— Begin EXERCISE MATERIAL —

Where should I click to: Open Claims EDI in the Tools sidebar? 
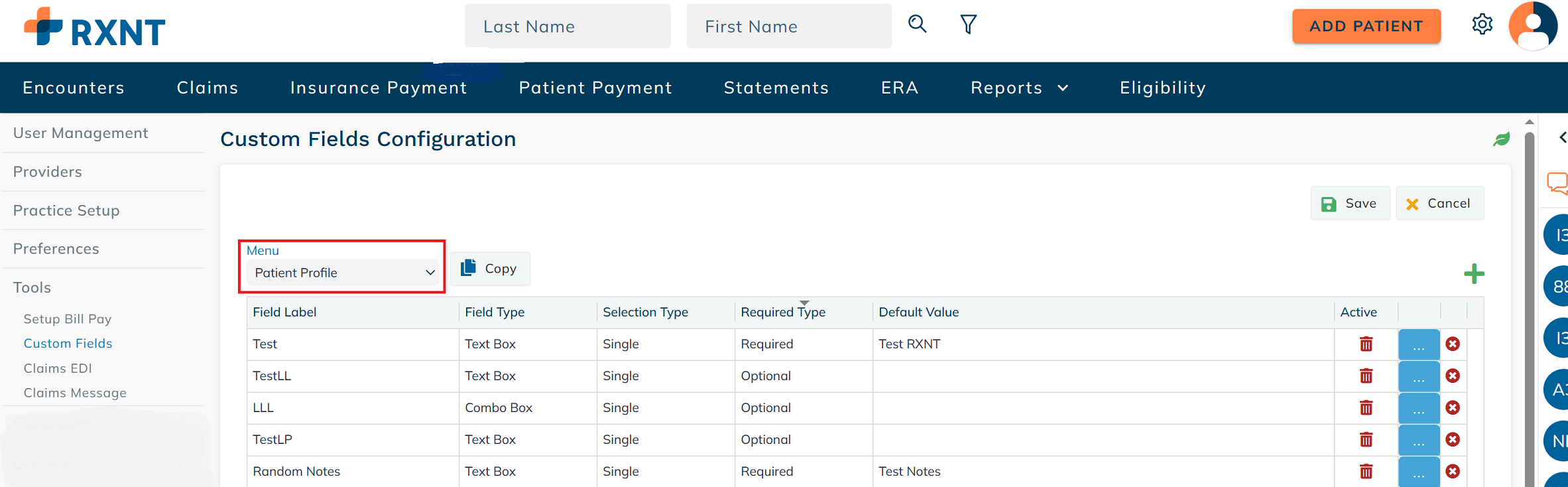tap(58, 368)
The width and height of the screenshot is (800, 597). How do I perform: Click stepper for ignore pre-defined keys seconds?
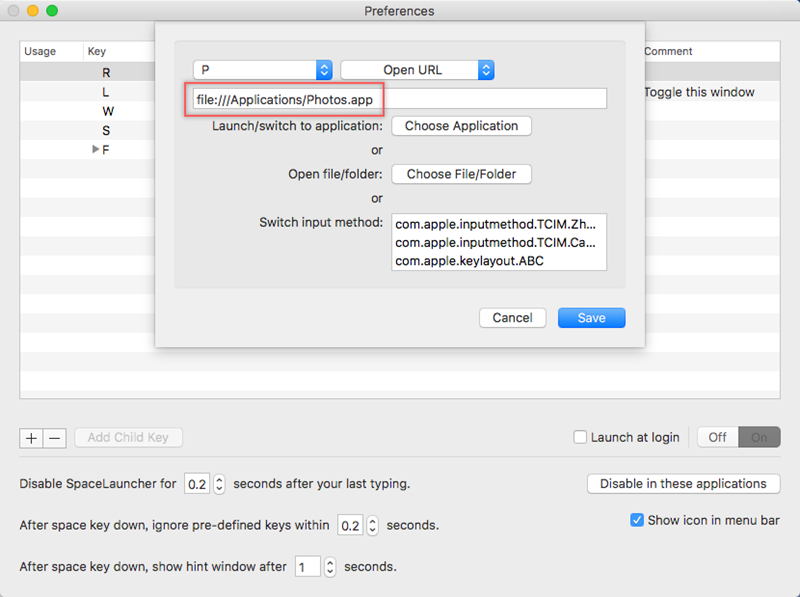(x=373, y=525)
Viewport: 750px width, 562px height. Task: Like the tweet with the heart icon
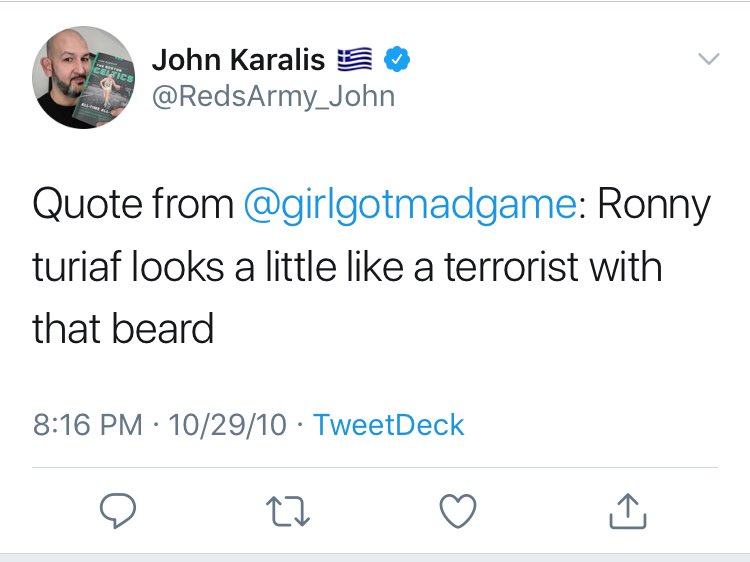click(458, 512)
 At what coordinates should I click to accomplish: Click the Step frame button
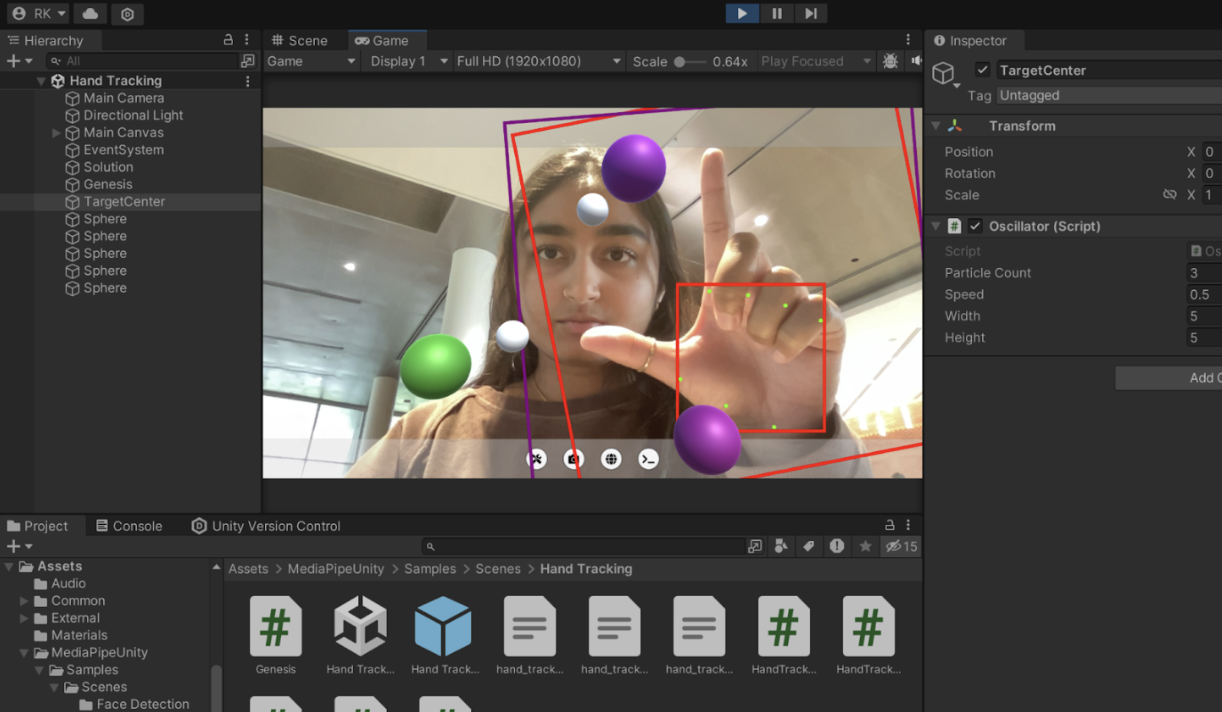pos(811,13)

— End EXERCISE MATERIAL —
— Begin EXERCISE MATERIAL —

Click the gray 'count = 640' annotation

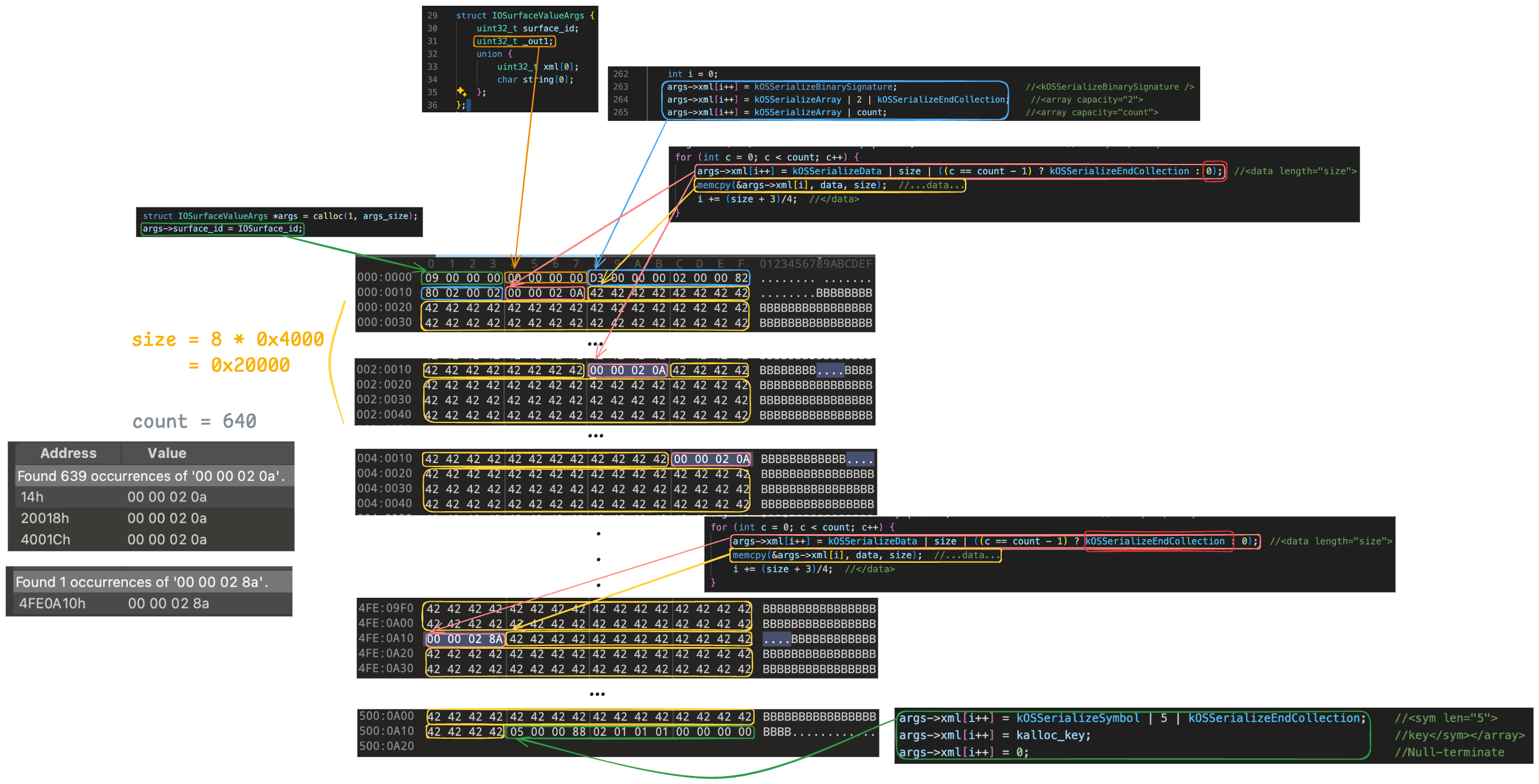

— End EXERCISE MATERIAL —
— Begin EXERCISE MATERIAL —

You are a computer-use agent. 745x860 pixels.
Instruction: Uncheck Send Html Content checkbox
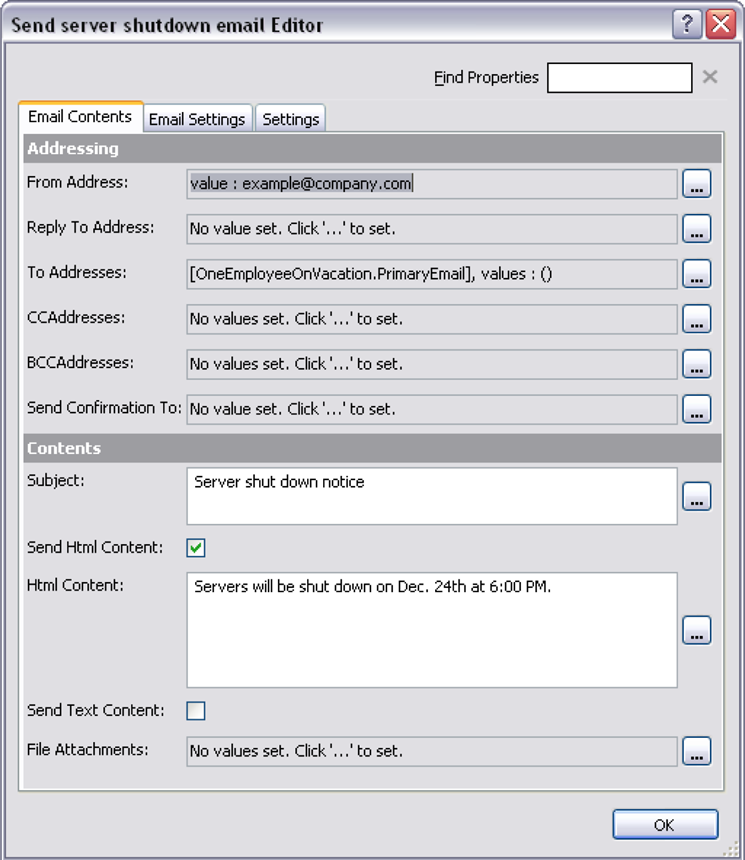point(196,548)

— End EXERCISE MATERIAL —

TASK PROMPT:
Reproduce the records from the line with "You are a computer-use agent. 745x860 pixels." up to and including the line with "point(196,548)", substituting "Send Plain Text" for "Send Html Content" and leaving everything else unchanged. Omit the pictures from your answer.

EXERCISE RESULT:
You are a computer-use agent. 745x860 pixels.
Instruction: Uncheck Send Plain Text checkbox
point(196,548)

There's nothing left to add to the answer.